◆ TASK TO CARRY OUT ◆
Write every entry out again, unchanged.

· · · · ·

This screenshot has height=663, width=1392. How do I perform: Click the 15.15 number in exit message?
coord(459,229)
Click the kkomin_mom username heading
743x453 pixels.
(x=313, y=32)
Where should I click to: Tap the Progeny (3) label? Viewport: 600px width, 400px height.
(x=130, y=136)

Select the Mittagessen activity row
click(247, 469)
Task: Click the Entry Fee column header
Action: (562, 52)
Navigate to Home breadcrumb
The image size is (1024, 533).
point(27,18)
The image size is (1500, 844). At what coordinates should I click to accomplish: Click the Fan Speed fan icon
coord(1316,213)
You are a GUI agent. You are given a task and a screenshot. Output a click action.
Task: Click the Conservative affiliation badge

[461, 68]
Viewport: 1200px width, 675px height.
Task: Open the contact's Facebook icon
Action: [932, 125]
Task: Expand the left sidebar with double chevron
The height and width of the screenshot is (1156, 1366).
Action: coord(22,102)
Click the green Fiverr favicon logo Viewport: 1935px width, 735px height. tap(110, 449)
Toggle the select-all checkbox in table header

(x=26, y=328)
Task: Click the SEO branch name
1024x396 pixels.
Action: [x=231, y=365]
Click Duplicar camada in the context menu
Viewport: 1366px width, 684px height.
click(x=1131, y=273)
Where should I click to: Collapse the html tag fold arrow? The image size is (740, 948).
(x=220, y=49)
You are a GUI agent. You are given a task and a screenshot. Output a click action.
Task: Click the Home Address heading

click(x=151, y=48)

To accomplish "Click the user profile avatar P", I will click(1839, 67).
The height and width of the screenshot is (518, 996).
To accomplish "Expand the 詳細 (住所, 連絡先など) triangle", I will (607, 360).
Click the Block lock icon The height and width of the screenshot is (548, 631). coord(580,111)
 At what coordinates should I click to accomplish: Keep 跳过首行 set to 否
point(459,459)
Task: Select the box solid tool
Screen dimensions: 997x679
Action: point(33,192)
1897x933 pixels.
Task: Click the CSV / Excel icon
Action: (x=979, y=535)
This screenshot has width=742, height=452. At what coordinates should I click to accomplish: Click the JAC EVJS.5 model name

· · · · ·

◆ FINISHED TASK ◆
This screenshot has height=663, width=1392. How do I perform: Click the 15.15 number in exit message?
coord(459,229)
Click the kkomin_mom username heading
743x453 pixels.
(x=313, y=32)
Where should I click to: Tap the Progeny (3) label? Viewport: 600px width, 400px height.
(x=130, y=136)

Select the Mittagessen activity row
click(247, 469)
Task: Click the Entry Fee column header
Action: (562, 52)
Navigate to Home breadcrumb
The image size is (1024, 533).
point(27,18)
The image size is (1500, 844). At what coordinates should I click to accomplish: Click the Fan Speed fan icon
coord(1316,213)
You are a GUI agent. You are given a task and a screenshot. Output a click action.
Task: Click the Conservative affiliation badge

[461, 68]
Viewport: 1200px width, 675px height.
Task: Open the contact's Facebook icon
Action: [932, 125]
Task: Expand the left sidebar with double chevron
The height and width of the screenshot is (1156, 1366).
Action: coord(22,102)
Click the green Fiverr favicon logo Viewport: 1935px width, 735px height. tap(110, 449)
Toggle the select-all checkbox in table header

(x=26, y=328)
Task: Click the SEO branch name
1024x396 pixels.
Action: [x=231, y=365]
Click Duplicar camada in the context menu
Viewport: 1366px width, 684px height.
click(x=1131, y=273)
Where should I click to: Collapse the html tag fold arrow? The image size is (740, 948).
(x=220, y=49)
You are a GUI agent. You are given a task and a screenshot. Output a click action.
Task: Click the Home Address heading

click(x=151, y=48)

To accomplish "Click the user profile avatar P", I will click(1839, 67).
The height and width of the screenshot is (518, 996).
To accomplish "Expand the 詳細 (住所, 連絡先など) triangle", I will (607, 360).
Click the Block lock icon The height and width of the screenshot is (548, 631). coord(580,111)
 At what coordinates should I click to accomplish: Keep 跳过首行 set to 否
point(459,459)
Task: Select the box solid tool
Screen dimensions: 997x679
Action: point(33,192)
1897x933 pixels.
Task: Click the CSV / Excel icon
Action: (x=979, y=535)
This screenshot has width=742, height=452. At what coordinates should I click to accomplish: Click the JAC EVJS.5 model name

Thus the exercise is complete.